__What is needed__
Below are the records; pull every line that includes "agent".

__Dataset__
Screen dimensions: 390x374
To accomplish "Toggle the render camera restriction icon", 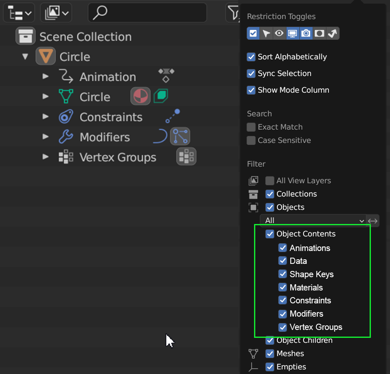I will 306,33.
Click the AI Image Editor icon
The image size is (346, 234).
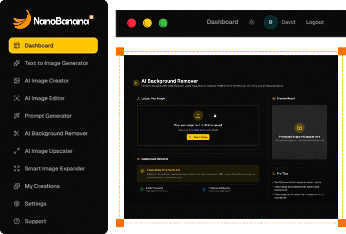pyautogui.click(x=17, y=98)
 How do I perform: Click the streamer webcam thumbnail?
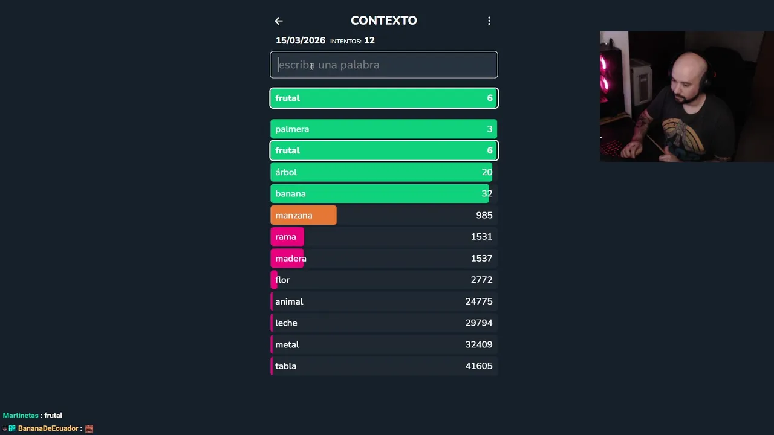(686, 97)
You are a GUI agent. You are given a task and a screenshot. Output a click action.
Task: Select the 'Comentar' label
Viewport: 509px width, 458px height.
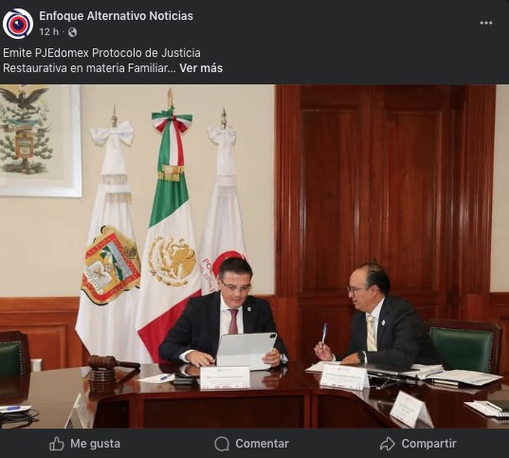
==
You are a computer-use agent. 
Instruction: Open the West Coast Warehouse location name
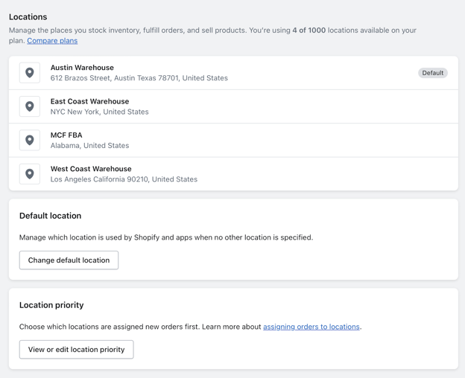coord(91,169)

__Written answer__
You are a GUI agent. You are given a task and a screenshot. Output a click action.
You are a computer-use agent. 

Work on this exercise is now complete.